Strategies for Extracting, Purifying, and Assaying Auxins from Plant Tissues

Abstract

Rapid progress has been made in the technology for isolating and analyzing plant auxins. The investigator now has several options for each phase of the process, including extraction, purification, identification, and assay. Most attention is directed toward assaying known auxins and auxin conjugates with physicochemical techniques, which have advantages of sensitivity, accuracy, reproducibility, and the inability to be confounded by growth inhibitors. Since many circumstances can differ among species, tissues, and laboratories, investigators must develop extraction, purification, and assay procedures to fit their situations. Acceptable criteria for identification of auxins have become more stringent with the careful application of methods such as GC-MS [gas chromatography-mass spectroscopy] and GC-MS-SICM [selective ion current monitoring]. Chromatographic retention times alone are now recognized to be inadequate for unequivocal identification of suspected auxins. If equipment for unequivocal identification is not available, the investigator has the options of providing the maximum amount of different kinds of information about the compound, of utilizing successive determinations by separate detectors that use different principles of detection, or of some combination of these 2 approaches. Extraction and purification are still the most time-consuming parts of auxin analysis, and several approaches to this problem are discussed. Methanol and acetone are the most frequently used solvents; diethyl ether is no longer commonly used.

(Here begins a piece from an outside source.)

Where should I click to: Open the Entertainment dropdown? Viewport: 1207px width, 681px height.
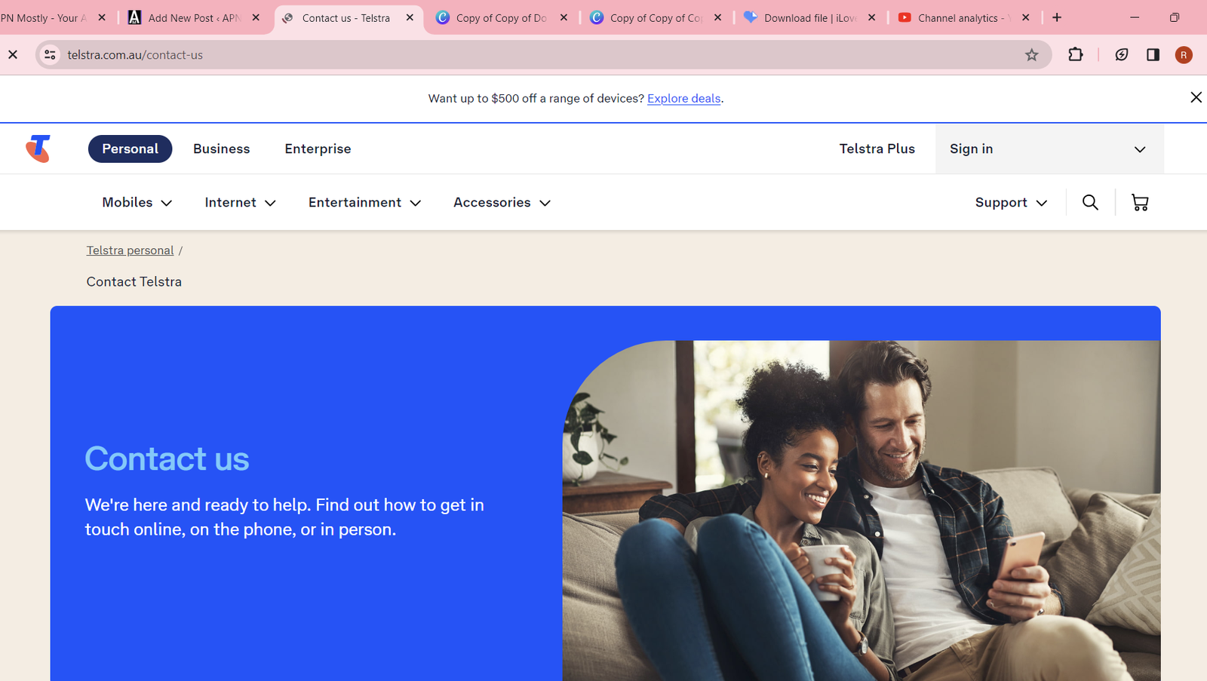364,202
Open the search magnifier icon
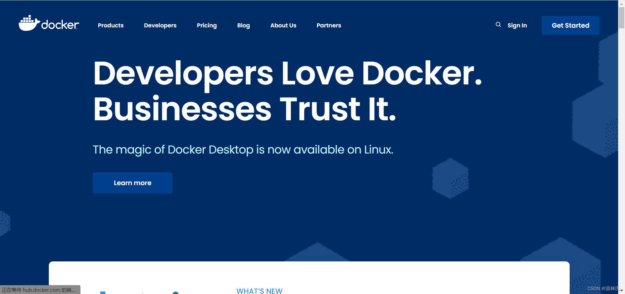Viewport: 625px width, 294px height. click(x=498, y=24)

GC and HPLC [high performance liquid chromatography] are purification systems that also may include detection as a part of their operation, and unique advantages of these systems are discussed. Other detection systems discussed are those employing GC-MS, the indolo-.alpha.-pyrone fluorescence reaction, and immunological techniques. To make comparisons convenient, we present and discuss the details of extraction procedures and of purification and assay procedures from a number of laboratories. Several trends are evident, including more rapid extraction schemes often involving agents to protect against destruction of IAA, increased use of column chromatography for rapid initial purification, use of the extremely high separating capacity and sensitive detectors of HPLC, the almost universal use of internal standards to monitor losses in each analysis, and the reduction in sample size and time necessary to process samples.